While  is straightforward,  sounds like spiritual advice: we focus on the final result (think case status) and overlook the path to get there (alert/case life cycle), but let’s hold this for another post.
In short, here are the infamous metrics/charts: alerts by status, alert volume timelines, alerts by priority and the list goes on… but what if the alert does not come to exist in the first place? I can *guarantee* it won’t even show up in most teams reports! 😵
Testing 1, 2, 3
If there is one initiative that brought detection engineering topic to a whole new level recently, this is MITRE ATT&CK. Regardless of defensive/offensive, it has enabled teams to talk the same language, not only between themselves but with upper management and also among vendors, analysts, etc.
Nevertheless, before tagging rules with the framework techniques and showing a coverage report, you need to make sure those rules actually do work. And here we enter testing. Just like in any software development life cycle, without that, one cannot deliver nor maintain code quality.
It comes with no surprise many teams are establishing detection engineering practices with testing as a mandatory stage in their detection or rule development workflows, either done manually or with the aid of adversary/attack simulation tools.
Are my rules firing alerts as expected?
Without further motivation, let’s get down to it. With this simple query you will be able to determine the following metrics – for each active correlation search in your Splunk ES Search Head:
- a simple timeline (sparkline) depicting the alert frequency;
- when was the last time a notable event (alert) was seen from it;
- and how much time since the last observed alert (days missing).

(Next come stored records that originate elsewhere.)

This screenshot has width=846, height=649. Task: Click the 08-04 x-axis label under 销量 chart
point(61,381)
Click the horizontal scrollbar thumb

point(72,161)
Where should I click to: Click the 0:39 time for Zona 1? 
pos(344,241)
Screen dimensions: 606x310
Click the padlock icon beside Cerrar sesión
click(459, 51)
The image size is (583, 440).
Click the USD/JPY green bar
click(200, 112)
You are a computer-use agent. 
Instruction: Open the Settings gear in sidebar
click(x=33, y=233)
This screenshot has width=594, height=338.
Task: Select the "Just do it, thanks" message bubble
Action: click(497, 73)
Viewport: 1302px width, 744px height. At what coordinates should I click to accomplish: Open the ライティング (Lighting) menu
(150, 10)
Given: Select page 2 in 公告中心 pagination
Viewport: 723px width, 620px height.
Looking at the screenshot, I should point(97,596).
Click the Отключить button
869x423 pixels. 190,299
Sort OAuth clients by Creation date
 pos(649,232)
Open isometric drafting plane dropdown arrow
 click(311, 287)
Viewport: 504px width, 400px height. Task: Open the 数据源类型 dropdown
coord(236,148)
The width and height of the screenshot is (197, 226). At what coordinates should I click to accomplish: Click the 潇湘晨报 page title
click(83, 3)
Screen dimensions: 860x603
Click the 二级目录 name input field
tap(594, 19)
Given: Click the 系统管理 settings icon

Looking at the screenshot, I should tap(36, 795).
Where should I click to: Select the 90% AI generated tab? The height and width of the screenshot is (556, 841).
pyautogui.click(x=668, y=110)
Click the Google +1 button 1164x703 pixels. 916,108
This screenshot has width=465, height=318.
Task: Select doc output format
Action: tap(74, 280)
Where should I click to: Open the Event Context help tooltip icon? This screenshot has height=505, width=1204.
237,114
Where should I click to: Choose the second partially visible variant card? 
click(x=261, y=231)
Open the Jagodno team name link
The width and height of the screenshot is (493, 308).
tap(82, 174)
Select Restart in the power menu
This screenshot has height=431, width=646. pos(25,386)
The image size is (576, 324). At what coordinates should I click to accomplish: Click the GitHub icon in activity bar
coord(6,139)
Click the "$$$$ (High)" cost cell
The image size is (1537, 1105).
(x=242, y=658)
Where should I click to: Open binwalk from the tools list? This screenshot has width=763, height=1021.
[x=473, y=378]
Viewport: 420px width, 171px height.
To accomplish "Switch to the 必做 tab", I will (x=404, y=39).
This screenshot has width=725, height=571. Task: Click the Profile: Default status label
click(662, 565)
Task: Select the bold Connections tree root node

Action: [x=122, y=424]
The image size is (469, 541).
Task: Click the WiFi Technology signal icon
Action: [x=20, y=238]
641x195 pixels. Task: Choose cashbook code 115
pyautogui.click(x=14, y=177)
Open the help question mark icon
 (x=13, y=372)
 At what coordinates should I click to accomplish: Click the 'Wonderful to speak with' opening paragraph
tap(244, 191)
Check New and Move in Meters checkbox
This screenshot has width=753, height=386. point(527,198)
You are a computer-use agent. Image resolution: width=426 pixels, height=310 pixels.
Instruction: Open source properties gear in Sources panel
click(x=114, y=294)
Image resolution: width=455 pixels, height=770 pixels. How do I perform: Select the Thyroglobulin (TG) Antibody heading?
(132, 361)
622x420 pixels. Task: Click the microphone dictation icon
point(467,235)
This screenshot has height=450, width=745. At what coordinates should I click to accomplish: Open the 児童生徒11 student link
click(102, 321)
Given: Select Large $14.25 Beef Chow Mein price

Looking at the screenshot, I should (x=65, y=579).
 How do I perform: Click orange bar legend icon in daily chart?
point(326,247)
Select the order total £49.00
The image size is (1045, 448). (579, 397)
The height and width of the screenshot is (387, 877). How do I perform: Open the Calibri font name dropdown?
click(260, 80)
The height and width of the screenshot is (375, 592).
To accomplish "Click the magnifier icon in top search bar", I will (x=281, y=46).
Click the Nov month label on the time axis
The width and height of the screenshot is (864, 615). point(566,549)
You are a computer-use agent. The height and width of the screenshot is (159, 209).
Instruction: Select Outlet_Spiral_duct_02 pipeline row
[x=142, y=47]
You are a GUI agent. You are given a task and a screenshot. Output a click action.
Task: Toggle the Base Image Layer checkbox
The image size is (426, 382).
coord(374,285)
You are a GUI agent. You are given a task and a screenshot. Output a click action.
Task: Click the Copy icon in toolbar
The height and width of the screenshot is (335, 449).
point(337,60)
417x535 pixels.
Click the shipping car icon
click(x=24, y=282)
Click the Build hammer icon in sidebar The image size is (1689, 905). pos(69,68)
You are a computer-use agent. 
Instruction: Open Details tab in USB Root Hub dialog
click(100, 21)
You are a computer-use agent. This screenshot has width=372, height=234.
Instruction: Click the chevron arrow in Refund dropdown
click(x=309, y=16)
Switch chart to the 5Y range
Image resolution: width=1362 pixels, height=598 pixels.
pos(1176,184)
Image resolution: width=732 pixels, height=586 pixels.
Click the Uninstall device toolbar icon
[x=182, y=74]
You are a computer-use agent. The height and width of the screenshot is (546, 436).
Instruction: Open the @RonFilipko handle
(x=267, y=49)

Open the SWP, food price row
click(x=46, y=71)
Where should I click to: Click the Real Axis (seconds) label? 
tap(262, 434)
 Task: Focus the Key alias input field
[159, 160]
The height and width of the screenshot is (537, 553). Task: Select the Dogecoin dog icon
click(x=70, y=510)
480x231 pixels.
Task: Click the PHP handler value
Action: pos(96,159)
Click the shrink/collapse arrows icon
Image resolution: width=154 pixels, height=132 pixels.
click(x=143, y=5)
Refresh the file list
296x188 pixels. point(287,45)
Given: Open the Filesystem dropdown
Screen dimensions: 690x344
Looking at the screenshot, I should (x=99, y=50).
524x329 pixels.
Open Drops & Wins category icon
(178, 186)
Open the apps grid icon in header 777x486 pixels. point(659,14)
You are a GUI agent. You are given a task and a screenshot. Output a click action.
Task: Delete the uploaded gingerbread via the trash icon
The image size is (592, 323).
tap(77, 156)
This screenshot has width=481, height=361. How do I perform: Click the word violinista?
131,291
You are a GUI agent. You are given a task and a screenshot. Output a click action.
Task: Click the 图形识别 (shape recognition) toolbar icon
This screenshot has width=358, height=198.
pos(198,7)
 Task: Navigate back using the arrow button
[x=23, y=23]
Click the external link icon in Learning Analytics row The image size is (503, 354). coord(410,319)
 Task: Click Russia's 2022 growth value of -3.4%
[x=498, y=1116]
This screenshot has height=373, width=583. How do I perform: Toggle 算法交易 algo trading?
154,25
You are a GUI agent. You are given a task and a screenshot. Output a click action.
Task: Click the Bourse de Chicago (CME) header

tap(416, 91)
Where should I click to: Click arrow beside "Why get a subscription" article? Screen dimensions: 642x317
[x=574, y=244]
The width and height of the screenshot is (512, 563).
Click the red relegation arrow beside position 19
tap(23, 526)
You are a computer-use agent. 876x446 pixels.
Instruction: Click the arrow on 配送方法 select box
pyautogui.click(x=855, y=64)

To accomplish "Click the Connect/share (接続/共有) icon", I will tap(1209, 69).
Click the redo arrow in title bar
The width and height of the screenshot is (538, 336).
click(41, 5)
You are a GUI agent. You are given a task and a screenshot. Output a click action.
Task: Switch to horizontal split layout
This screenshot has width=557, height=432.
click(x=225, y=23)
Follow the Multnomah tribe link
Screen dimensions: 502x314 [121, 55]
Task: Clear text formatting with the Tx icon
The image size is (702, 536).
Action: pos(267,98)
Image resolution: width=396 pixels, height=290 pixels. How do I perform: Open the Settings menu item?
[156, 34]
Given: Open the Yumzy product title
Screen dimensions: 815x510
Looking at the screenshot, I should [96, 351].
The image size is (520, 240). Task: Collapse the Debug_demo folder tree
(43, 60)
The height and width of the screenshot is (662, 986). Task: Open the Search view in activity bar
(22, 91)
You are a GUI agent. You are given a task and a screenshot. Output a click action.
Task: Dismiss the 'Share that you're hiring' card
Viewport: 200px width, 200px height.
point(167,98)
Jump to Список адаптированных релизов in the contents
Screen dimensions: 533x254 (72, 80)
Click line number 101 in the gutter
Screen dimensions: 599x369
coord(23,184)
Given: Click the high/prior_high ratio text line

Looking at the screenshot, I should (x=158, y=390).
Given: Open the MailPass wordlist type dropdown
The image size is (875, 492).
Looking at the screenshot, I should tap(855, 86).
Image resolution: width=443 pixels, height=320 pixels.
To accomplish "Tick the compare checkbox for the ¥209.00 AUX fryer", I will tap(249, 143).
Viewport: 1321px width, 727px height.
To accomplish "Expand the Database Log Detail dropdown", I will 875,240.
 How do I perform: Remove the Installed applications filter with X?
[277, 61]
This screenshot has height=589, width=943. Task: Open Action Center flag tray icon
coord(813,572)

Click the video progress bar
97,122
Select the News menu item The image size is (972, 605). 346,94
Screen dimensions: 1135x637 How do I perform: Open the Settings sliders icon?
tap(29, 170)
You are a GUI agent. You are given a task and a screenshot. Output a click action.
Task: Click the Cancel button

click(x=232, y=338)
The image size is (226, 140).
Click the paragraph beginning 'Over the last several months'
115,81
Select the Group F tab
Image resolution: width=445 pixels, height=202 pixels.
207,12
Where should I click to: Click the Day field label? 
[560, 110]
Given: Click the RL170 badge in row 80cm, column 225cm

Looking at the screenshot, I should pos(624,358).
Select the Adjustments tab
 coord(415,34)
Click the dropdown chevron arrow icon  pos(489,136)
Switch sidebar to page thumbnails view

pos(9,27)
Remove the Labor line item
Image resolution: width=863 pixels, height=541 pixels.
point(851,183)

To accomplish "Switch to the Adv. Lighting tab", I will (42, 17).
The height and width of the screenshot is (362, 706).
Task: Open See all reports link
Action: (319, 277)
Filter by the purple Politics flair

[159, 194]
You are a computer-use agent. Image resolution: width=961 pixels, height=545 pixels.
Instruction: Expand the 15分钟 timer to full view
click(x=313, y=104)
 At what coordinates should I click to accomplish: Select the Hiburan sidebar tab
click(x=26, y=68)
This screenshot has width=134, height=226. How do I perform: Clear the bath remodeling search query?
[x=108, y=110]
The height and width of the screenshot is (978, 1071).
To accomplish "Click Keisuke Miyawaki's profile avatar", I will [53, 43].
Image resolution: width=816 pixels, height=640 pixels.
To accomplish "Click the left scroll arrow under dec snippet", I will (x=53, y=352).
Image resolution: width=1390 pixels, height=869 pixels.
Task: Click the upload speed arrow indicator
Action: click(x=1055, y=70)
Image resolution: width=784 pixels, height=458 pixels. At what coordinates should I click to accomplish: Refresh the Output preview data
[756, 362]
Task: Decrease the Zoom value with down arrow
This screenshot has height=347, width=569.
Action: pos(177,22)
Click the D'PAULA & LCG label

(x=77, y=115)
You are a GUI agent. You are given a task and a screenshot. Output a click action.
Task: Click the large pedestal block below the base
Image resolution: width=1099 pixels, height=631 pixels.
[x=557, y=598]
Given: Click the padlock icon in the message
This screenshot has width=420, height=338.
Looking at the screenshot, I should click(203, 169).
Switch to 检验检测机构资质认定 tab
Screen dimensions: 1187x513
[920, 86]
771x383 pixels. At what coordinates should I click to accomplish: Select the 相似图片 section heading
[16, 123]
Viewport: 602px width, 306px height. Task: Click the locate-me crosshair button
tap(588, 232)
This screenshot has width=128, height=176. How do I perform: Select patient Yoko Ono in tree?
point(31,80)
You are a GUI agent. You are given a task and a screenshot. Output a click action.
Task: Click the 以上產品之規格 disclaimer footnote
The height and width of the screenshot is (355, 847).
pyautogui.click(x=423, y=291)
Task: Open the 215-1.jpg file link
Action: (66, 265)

Now, regardless of your current state on Testing or QA topics, the following shows a search and its output that should help you on this journey. Copy-able SPL is available further below.
Where’s my SPL Nugget?!
For most customers running a stable, healthy Splunk ES environment, even by setting the time frame to “All Time” should be fine. You can also send the query to background and check it later. However, I advise you evaluate and discuss applicability and tuning with your team before running it. ⚠️
Lastly, I am using the plain index=notable here for simplicity and speed. You should evaluate using `notable` macro which will allow you not only to filter suppressed alerts, but also to gather even more interesting metrics per rule – depending on how ES features are leveraged (status, urgency, etc).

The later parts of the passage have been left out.